Army Reestablishes Jungle Training in Panama

Army Reestablishes Jungle Training in Panama

Instructors from the United States Army and Panamanian security personnel teach a group of students water filtration techniques at the Combined Jungle Operations Course at Base Aeronaval Cristóbal Colón, Panamá.

The Army is reestablishing jungle warfare training in Panama, and soldiers who successfully complete the course will be authorized to wear the jungle tab.

This will be the Army’s second jungle tab-producing school, and the Panama school’s program of instruction will closely replicate that of the jungle school operated by the 25th Infantry Division in Hawaii.

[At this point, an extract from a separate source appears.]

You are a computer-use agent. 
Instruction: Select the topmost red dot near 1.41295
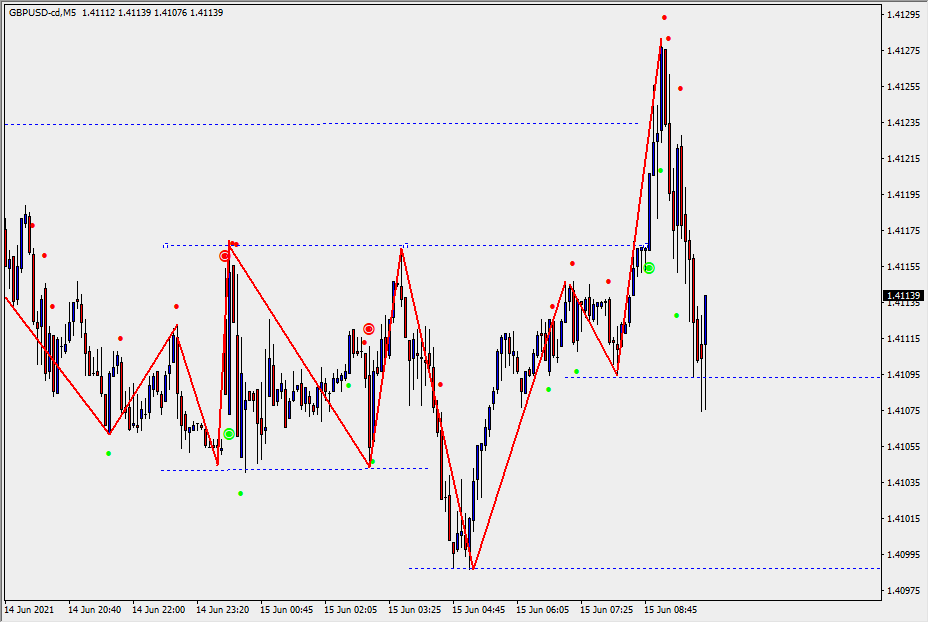click(x=664, y=18)
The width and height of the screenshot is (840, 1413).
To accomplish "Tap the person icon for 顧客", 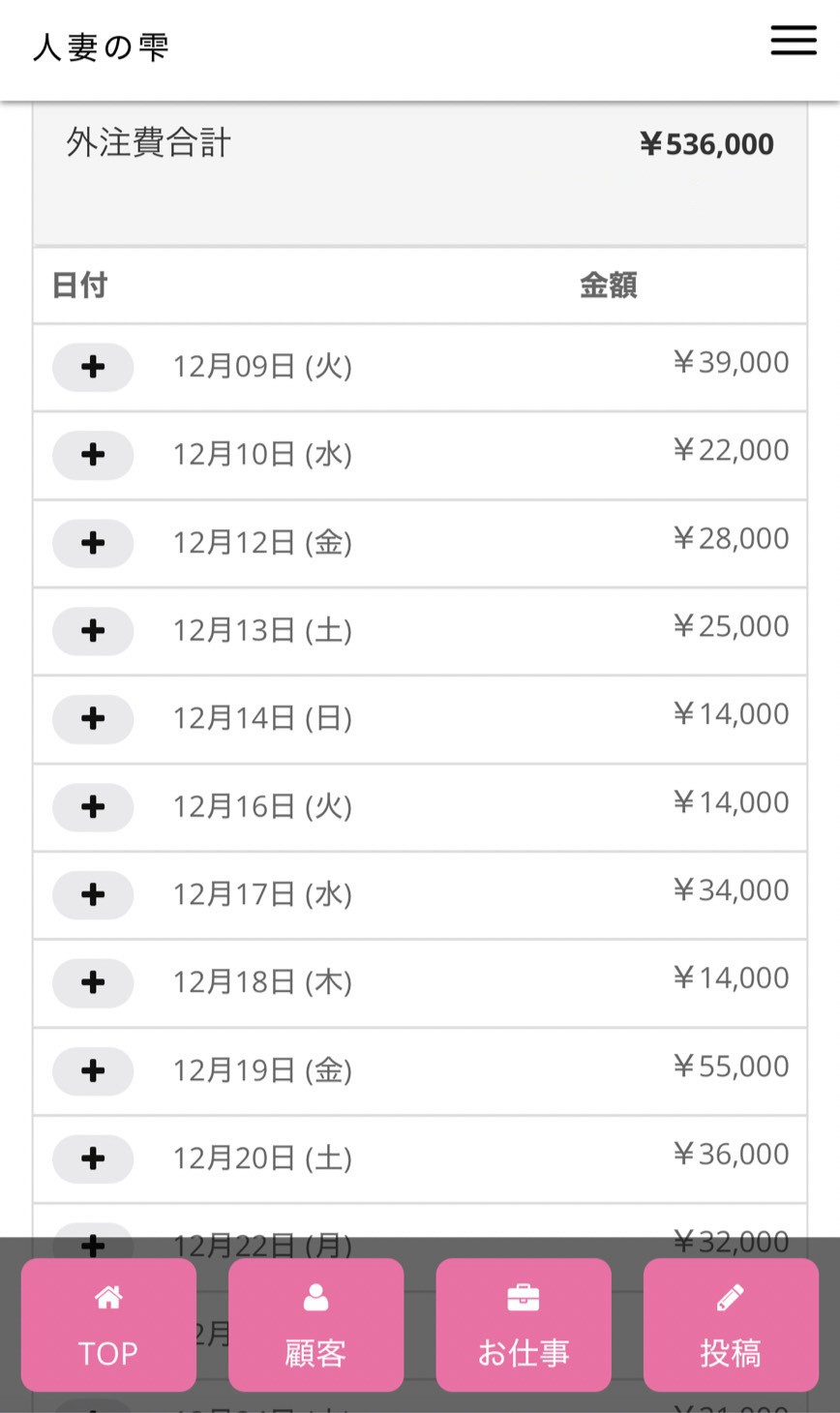I will 315,1298.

Charged with operating the Combined Jungle Operations Training Course in Panama will be soldiers with the 1st Security Force Assistance Brigade, whose advising mission has been transformed into a unique organization called the Army Security Cooperation Group-South, or ASCG-S.

Established in 2017 as the first of six specialized advisory brigades, the 1st Security Force Assistance Brigade, known as an SFAB, completed one deployment to Afghanistan in 2018 and then became regionally aligned with the U.S. Southern Command area of operations, conducting security force assistance with Colombia, Argentina, Panama and Honduras, among other partners.

In a ceremony Jan. 27 on Kelley Hill at Fort Benning, Georgia, the 1st SFAB was redesignated as the ASCG-S, according to an Army news release. The new organization “will become central to security cooperation in Panama through its assumption of the Joint Security Cooperation Group-South and the Combined Jungle Operations Training Center missions,” the news release said.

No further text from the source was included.